Coburg City Hall
|This article does not cite any references or sources. (June 2007)|
The original building, built by Cockram & Cooper Builders and designed by C.R. Heather A.R.V.I.A., consisted of a white dome and two wings (each with a hall), and was officially opened on 1 April 1922, by the Earl of Stradbroke, and Mayor W.E. Cash. The foundation stone reads: "Built in honour of those who served in the Great War 1914-18", referring to World War I.
The stone on the Eastern Wing (now near the new office extension) reads: "C.E. Williams for efforts to establishing a free Public Library in Coburg. 30 June 1923".
The Coburg Town Hall had the first installed, Australian-designed and constructed film projection unit (Raycophone) in 1930. At the opening night Mayor Cr. Campbell read letters from the Premier and PM Scullin who wrote: "If similar steps were taken extensively the present depression would be vastly relieved". It is also reported that the dome at the front of the theatre used to show a neon sign saying "Talkies" until the late 1940s.

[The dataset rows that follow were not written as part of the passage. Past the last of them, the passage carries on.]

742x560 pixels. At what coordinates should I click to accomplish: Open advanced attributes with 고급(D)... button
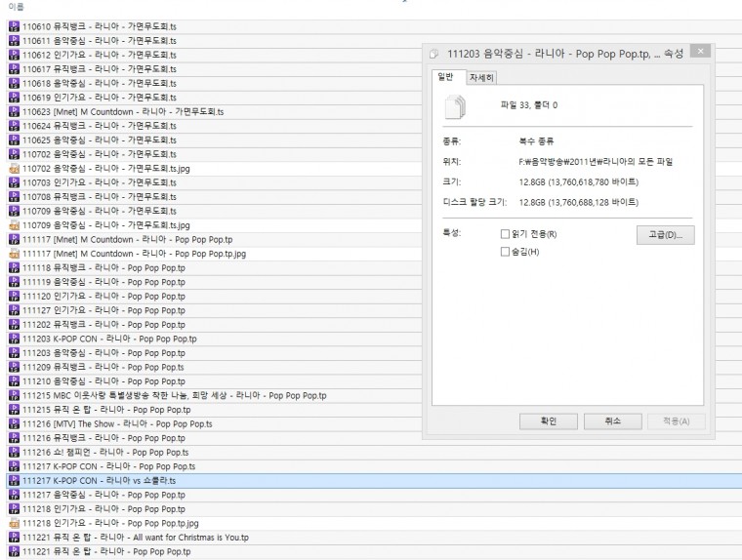pos(665,235)
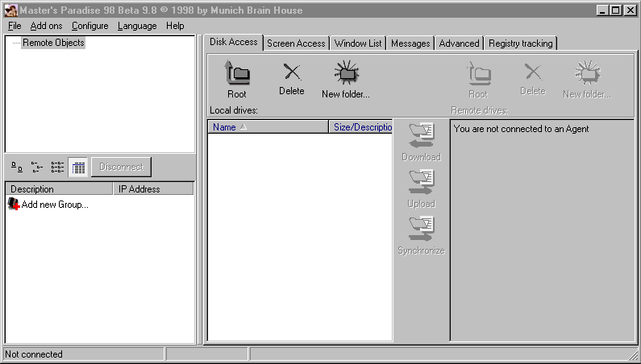This screenshot has height=364, width=641.
Task: Click the Disconnect button
Action: 121,167

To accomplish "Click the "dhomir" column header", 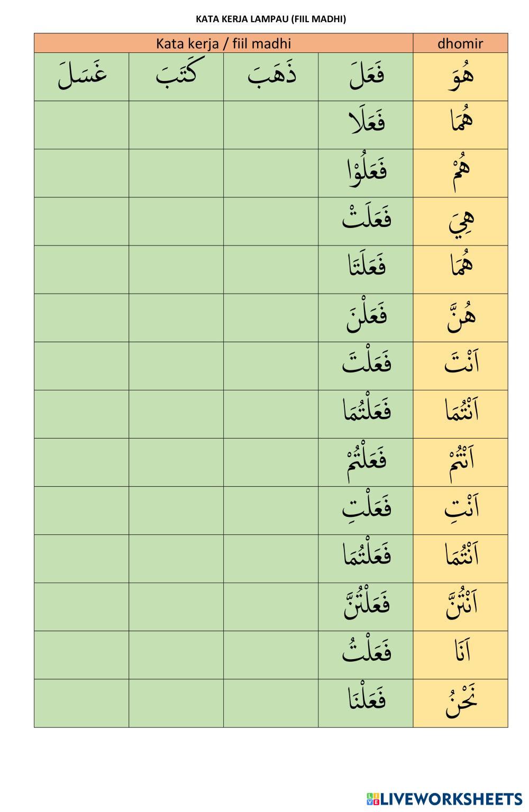I will coord(460,43).
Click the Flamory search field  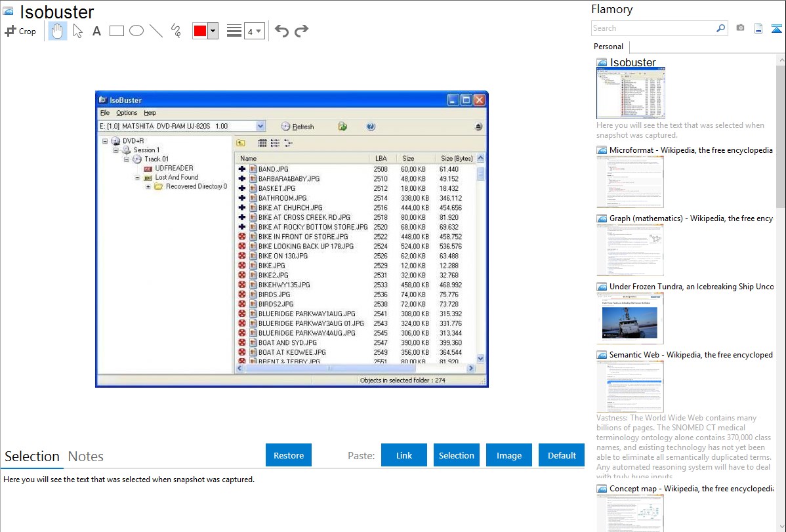pos(653,28)
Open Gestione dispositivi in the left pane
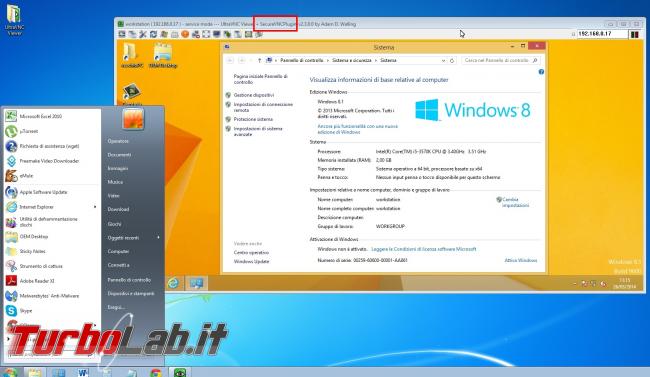This screenshot has height=377, width=650. point(254,95)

On the corner of Elm and Urquhart Street is the "Coburg City Band and Truby King Rooms". The foundation stone was laid on 10 October 1925 by Sir Truby King, and completed on 24 July 1926, with a keystone laid by Mayor Cr. J. Robinson. It was designed by D.McC.Dawnson C.E. and now houses the Elm Grove Infant Welfare Centre.
After the amalgamation of the City of Coburg with the City of Brunswick and the southern portion of the City of Broadmeadows in 1994 to form the City of Moreland, the City Hall became the corporate headquarters of the new Moreland City Council (City of Moreland).
Following the amalgamation, the City Hall was extended from Bell Street through to Urquhart Street, and included additional function rooms built in 2000.